_Fragmento para leer:_

La que nos espera (27)
Por Javier Lorenzo.
Hola, soy Roger. El señor no está. Ni se le espera. Ha desaparecido y no creo que volvamos a verlo más. Hoy es, por tanto, el último capítulo de estas columnas. Me he puesto en contacto con don Javier Lorenzo, que era al fin y al cabo quien daba la cara, y le he comunicado el luctuoso hecho. Al parecer, su nuevo tratamiento de choque no está teniendo los resultados apetecidos por lo que apenas ha logrado farfullar varias frases inconexas, de las que he logrado entresacar varios “usted a mí no me mire”, algunos ladridos de lo que parecía ser un perro andaluz y fragmentos de una ópera wagneriana. Después de poner como coda el grito de “¡llámeme nibelungo!” y repetirlo siete veces, una agradable voz femenina –acaso madura, pero tersa y suave- ha sustituido a su paroxismo y me ha informado de que la benéfica institución en la que está recluido no considera pertinente que se presente de nuevo en sociedad. “Aún”, ha rematado caritativamente la dulce voz. He estado a punto de pedirle el teléfono.
Cerrada pues esa vía, y mientras Interpol no localize a mi amo, que ya digo que me extrañaría mucho, no cabe otra alternativa que el cierre definitivo de esta sección. “It’s over”, que diríamos en mi pueblo. Y sí, también pensé en que, quizá, tal vez, yo podría seguir con esta saga, pero lo deseché finalmente. Mi estilo es mucho más engolado e incluso acartonado. Carezco de sutileza e ironía y todo lo revisto de crítica acerba y sarcasmo. En definitiva, no sólo me veo incapaz, sino que acabaría poniendo verde a todo el mundo, empezando por los propios españoles. Curiosa raza: una mezcla esquizofrénica de funcionarios y anarquistas. ¿Lo ven? Así no se puede.

_Instrucción dada:_ Copia de nuevo el pasaje de la columna que comienza con "Cerrada pues esa" y sigue hasta "no se puede.", cambiando "Interpol" por "la policía".

_Bloque de datos:_
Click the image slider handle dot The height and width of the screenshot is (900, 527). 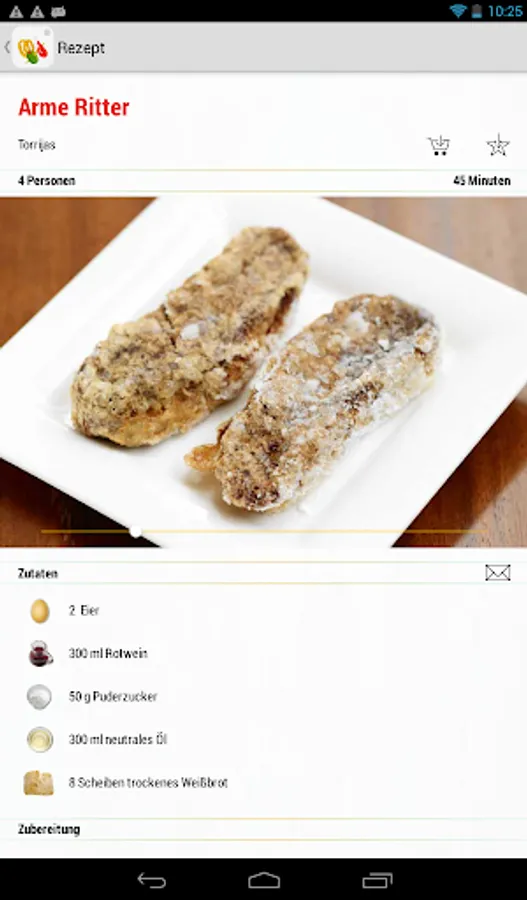135,532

_Solución propuesta:_
Cerrada pues esa vía, y mientras la policía no localize a mi amo, que ya digo que me extrañaría mucho, no cabe otra alternativa que el cierre definitivo de esta sección. “It’s over”, que diríamos en mi pueblo. Y sí, también pensé en que, quizá, tal vez, yo podría seguir con esta saga, pero lo deseché finalmente. Mi estilo es mucho más engolado e incluso acartonado. Carezco de sutileza e ironía y todo lo revisto de crítica acerba y sarcasmo. En definitiva, no sólo me veo incapaz, sino que acabaría poniendo verde a todo el mundo, empezando por los propios españoles. Curiosa raza: una mezcla esquizofrénica de funcionarios y anarquistas. ¿Lo ven? Así no se puede.